• Exercise
Leave the images out. Give every line below again, precisely.

(Source records)
[Start of section]

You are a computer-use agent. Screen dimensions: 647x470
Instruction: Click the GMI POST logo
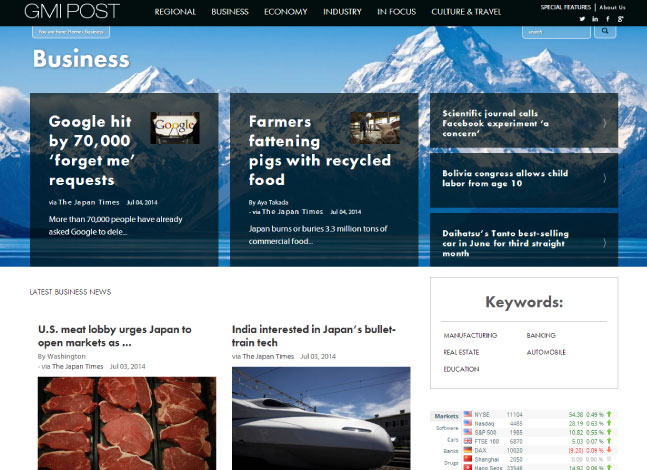point(72,11)
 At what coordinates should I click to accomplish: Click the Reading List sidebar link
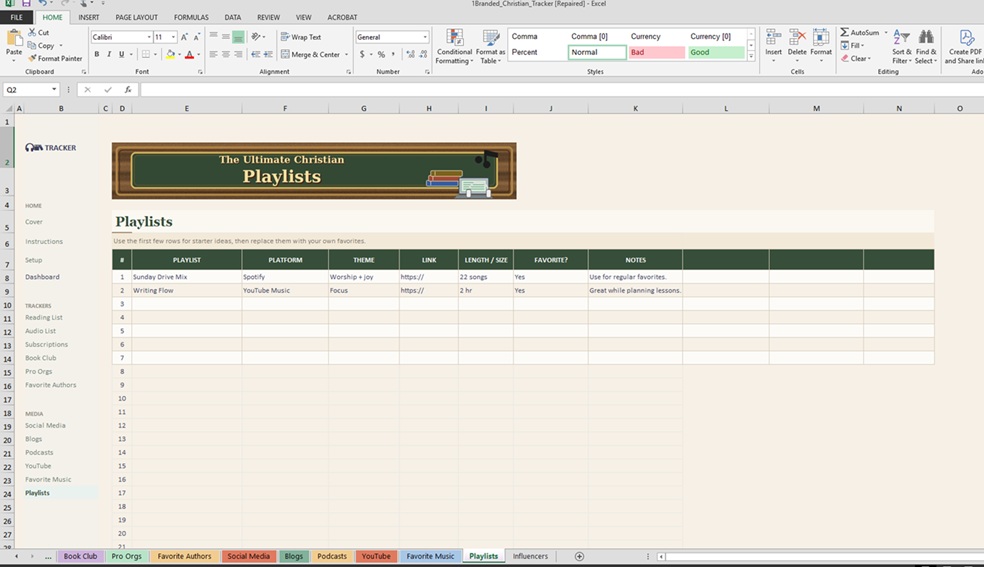click(44, 318)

[End of section]

• Your solution
You are a computer-use agent. Screen dimensions: 647x470
Instruction: Click the GMI POST logo
point(72,11)
 At what coordinates should I click to accomplish: Click the Reading List sidebar link
click(44, 318)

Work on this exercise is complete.